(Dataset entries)
<<<<

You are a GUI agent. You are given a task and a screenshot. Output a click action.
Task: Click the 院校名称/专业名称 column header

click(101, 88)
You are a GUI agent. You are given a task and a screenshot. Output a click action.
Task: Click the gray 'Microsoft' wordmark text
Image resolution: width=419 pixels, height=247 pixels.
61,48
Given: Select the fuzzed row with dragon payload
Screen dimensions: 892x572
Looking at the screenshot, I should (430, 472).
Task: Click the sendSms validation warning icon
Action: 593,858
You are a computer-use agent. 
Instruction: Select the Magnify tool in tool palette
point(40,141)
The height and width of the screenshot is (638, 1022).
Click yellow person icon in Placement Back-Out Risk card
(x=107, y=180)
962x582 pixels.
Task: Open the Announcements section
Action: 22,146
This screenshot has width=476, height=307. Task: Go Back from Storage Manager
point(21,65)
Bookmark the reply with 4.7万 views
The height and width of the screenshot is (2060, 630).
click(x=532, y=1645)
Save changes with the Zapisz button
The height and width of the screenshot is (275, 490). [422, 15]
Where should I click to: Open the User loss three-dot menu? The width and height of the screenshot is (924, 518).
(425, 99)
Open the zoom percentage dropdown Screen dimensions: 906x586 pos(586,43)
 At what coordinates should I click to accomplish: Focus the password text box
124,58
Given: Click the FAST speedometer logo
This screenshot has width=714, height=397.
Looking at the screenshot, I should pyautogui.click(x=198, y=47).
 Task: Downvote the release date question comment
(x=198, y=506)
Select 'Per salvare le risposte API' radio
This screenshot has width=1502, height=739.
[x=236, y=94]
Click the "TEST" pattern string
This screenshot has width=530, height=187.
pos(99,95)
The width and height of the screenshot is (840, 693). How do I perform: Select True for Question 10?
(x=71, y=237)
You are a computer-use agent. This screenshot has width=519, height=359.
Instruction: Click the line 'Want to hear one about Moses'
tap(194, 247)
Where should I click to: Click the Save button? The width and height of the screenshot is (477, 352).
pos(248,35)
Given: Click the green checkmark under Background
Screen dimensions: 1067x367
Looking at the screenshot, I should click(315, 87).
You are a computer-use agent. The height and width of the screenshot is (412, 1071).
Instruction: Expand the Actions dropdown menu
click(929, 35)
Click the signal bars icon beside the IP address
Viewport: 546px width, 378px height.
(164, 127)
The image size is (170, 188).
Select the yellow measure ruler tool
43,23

>>>>

**TASK GOAL**
Print out every record, character for character.

**SOLUTION FOR THIS PROBLEM**
You are a GUI agent. You are given a task and a screenshot. Output a click action.
Task: Click the 院校名称/专业名称 column header

click(101, 88)
You are a GUI agent. You are given a task and a screenshot. Output a click action.
Task: Click the gray 'Microsoft' wordmark text
Image resolution: width=419 pixels, height=247 pixels.
61,48
Given: Select the fuzzed row with dragon payload
Screen dimensions: 892x572
Looking at the screenshot, I should (430, 472).
Task: Click the sendSms validation warning icon
Action: 593,858
You are a computer-use agent. 
Instruction: Select the Magnify tool in tool palette
point(40,141)
The height and width of the screenshot is (638, 1022).
Click yellow person icon in Placement Back-Out Risk card
(x=107, y=180)
962x582 pixels.
Task: Open the Announcements section
Action: 22,146
This screenshot has width=476, height=307. Task: Go Back from Storage Manager
point(21,65)
Bookmark the reply with 4.7万 views
The height and width of the screenshot is (2060, 630).
click(x=532, y=1645)
Save changes with the Zapisz button
The height and width of the screenshot is (275, 490). [422, 15]
Where should I click to: Open the User loss three-dot menu? The width and height of the screenshot is (924, 518).
(425, 99)
Open the zoom percentage dropdown Screen dimensions: 906x586 pos(586,43)
 At what coordinates should I click to accomplish: Focus the password text box
124,58
Given: Click the FAST speedometer logo
This screenshot has width=714, height=397.
Looking at the screenshot, I should pyautogui.click(x=198, y=47).
 Task: Downvote the release date question comment
(x=198, y=506)
Select 'Per salvare le risposte API' radio
This screenshot has width=1502, height=739.
[x=236, y=94]
Click the "TEST" pattern string
This screenshot has width=530, height=187.
pos(99,95)
The width and height of the screenshot is (840, 693). How do I perform: Select True for Question 10?
(x=71, y=237)
You are a computer-use agent. This screenshot has width=519, height=359.
Instruction: Click the line 'Want to hear one about Moses'
tap(194, 247)
Where should I click to: Click the Save button? The width and height of the screenshot is (477, 352).
pos(248,35)
Given: Click the green checkmark under Background
Screen dimensions: 1067x367
Looking at the screenshot, I should click(315, 87).
You are a computer-use agent. The height and width of the screenshot is (412, 1071).
Instruction: Expand the Actions dropdown menu
click(929, 35)
Click the signal bars icon beside the IP address
Viewport: 546px width, 378px height.
(164, 127)
The image size is (170, 188).
Select the yellow measure ruler tool
43,23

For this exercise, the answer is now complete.